Another player is Gulf Finance House (GFH), which plans to invest at least US$1 billion in China. Esam Janahi, CEO of the Islamic finance house, stated that the bank is seeking to establish direct investments in infrastructure projects through the development of business hubs for energy companies, ports or roads in the country. Esam also added: “If you look at the growth in the utilisation of energy over the next five years, most of it comes from China and India. You have to be part of that market.”
- Under Shari’ah law, making money from money, such as charging interest (riba) is prohibited
- Financial speculations (gharar) is also not permissible
- Companies should also avoid business related to obvious vices that aren’t in keeping with Islamic practice – alcohol, gambling, pork and entertainment businesses that are averse to Islam
So if you can’t receive payments of interest, how do Islamic bonds (sukuks) work? According to FinanceAsia it’s quite simple:
The issuer enters money, which is paid to the investor. For example, Pakistan issued a sukuk that uses toll receipts from state roads to pay investors holding government bonds.
How can you make a loan if you can’t charge interest?
You follow the murabaha principle and sell a commodity. Rather that loaning money to a borrower, as you would in a conventional loan, under murabaha a bank will buy a commodity from a third party and sell it to the customer for a pre-agreed upon price.
This is part of the concept of musharakah, which literally means sharing. The most frequently seen product is “diminishing musharakah,” which is principally used for home loans. A financier and the customer agree to joint ownership in a property. The client pays 20 percent of the price and the financier pay 80 percent. The client then moves into the house and pays rent that is agreed upon in a deal. The financier’s share of the house may be broken down into eight equal units, each representing 10 percent ownership of the house. The client may then promise to pay for one unit every three months. So after three months he purchases one unit of the share from the financier by paying 1/10 of the price of the house. That reduces the share of the financier from 80 percent to 70 percent and thus reduced the rent owed to the financier. At the end of the second term, the client purchases another unit increasing his share in the property to 40 percent and reducing the share of the financier to 60 percent and consequently reducing the rent to that proportion.

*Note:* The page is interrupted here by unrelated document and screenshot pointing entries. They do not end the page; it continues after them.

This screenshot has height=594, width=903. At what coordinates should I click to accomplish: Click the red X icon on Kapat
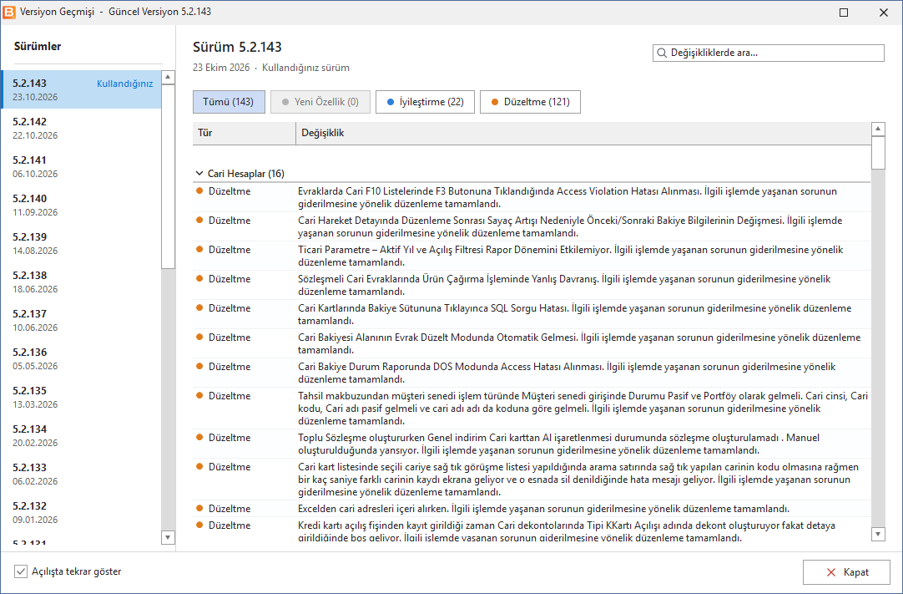click(x=831, y=572)
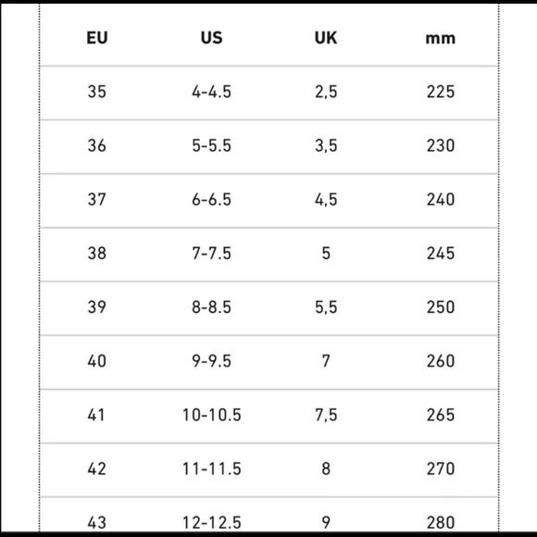This screenshot has width=537, height=537.
Task: Select EU size 35 cell
Action: 97,92
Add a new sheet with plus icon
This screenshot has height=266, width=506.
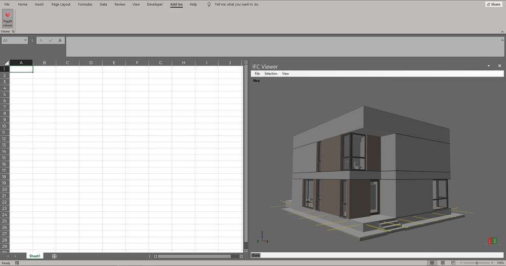pos(54,256)
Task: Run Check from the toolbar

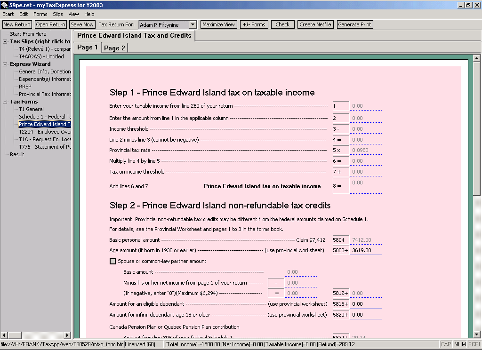Action: (282, 24)
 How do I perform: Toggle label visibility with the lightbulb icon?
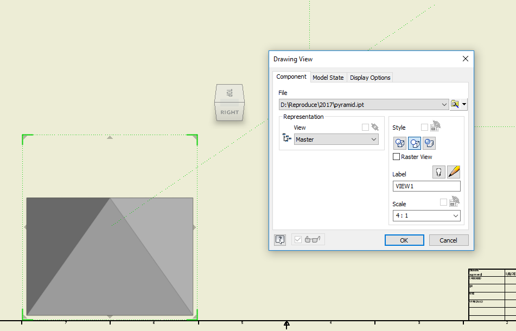click(439, 171)
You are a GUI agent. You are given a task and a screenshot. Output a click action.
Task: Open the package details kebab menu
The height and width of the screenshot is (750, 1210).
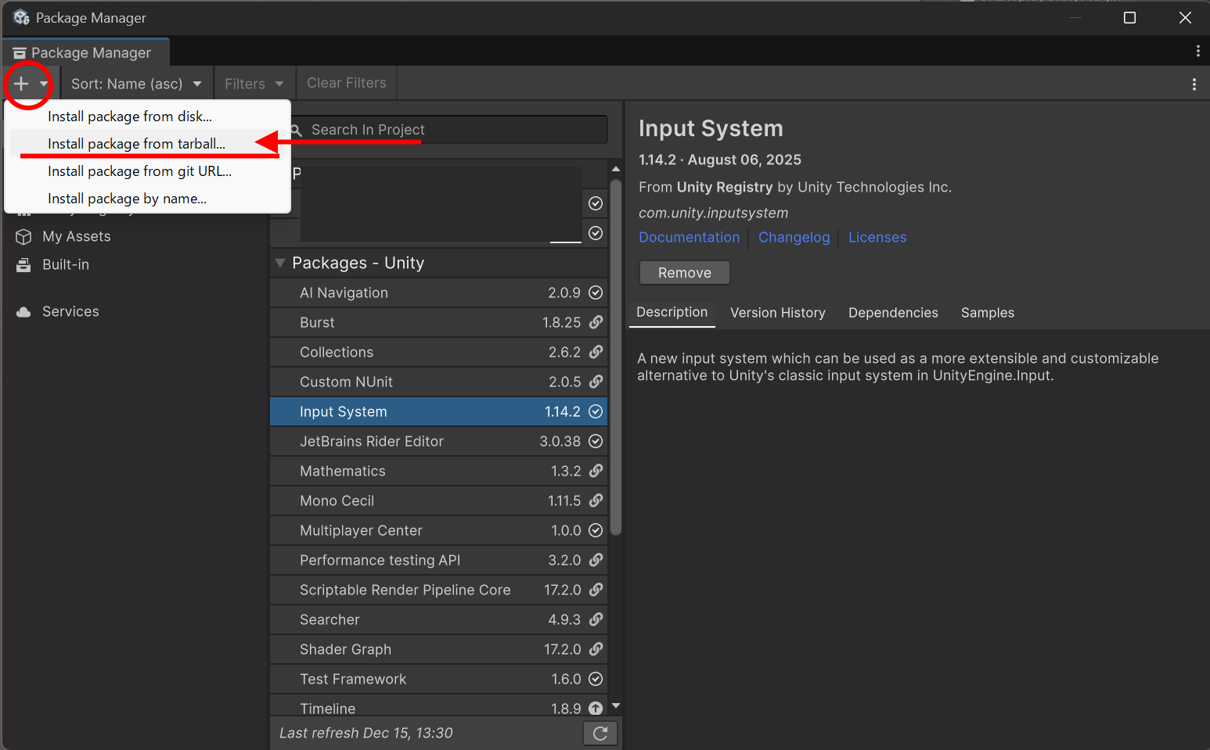pyautogui.click(x=1194, y=84)
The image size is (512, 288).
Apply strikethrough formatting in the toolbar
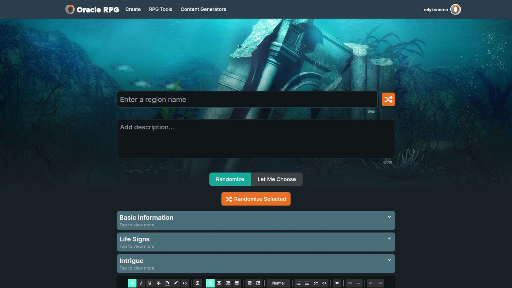click(x=158, y=283)
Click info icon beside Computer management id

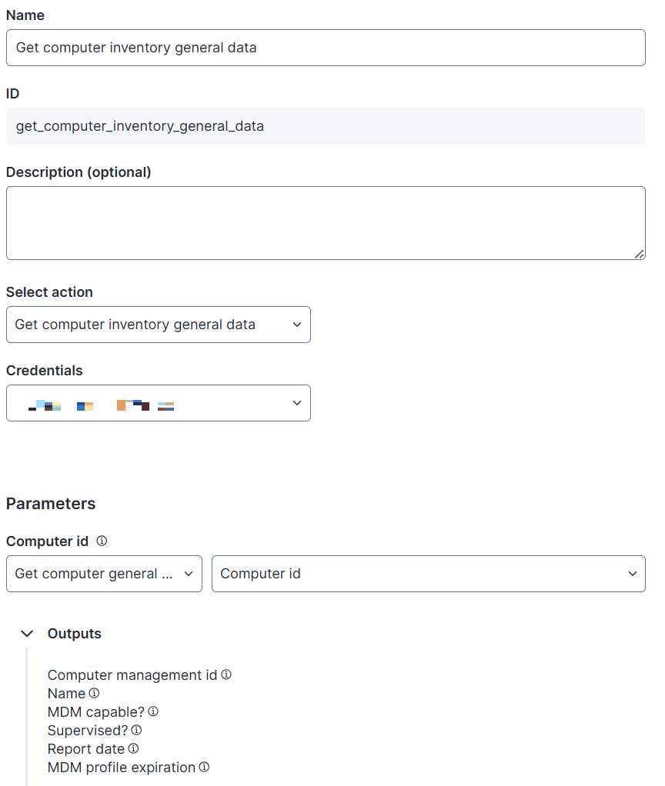(226, 674)
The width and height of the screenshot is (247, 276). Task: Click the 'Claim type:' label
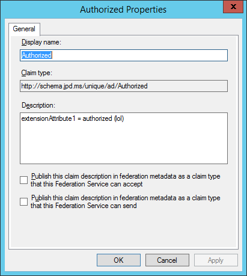37,73
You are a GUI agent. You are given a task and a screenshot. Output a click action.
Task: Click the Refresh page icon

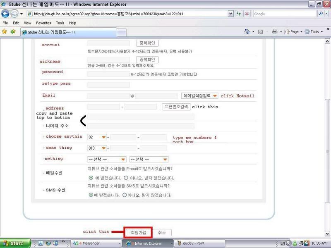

As Asia is home to at least half of the world’s 1.6 billion Muslims, concentrated largely in Malaysia and Indonesia, opportunities for Islamic banking products are huge. Asia’s emerging economies will expand 8.4 percent this year compared with U.S. growth of 2.2 percent, according the International Monetary Fund.
Just how much China’s new banking regulations – the lifting of restrictions on RMB and foreign currency transactions by solely foreign-funded banks and Sino-overseas joint venture banks – affects Islamic financing in China remains to be seen, but with China in need of more and more oil to power its economic machine, this finance practice will surely become an integral part of the financial scene on the mainland.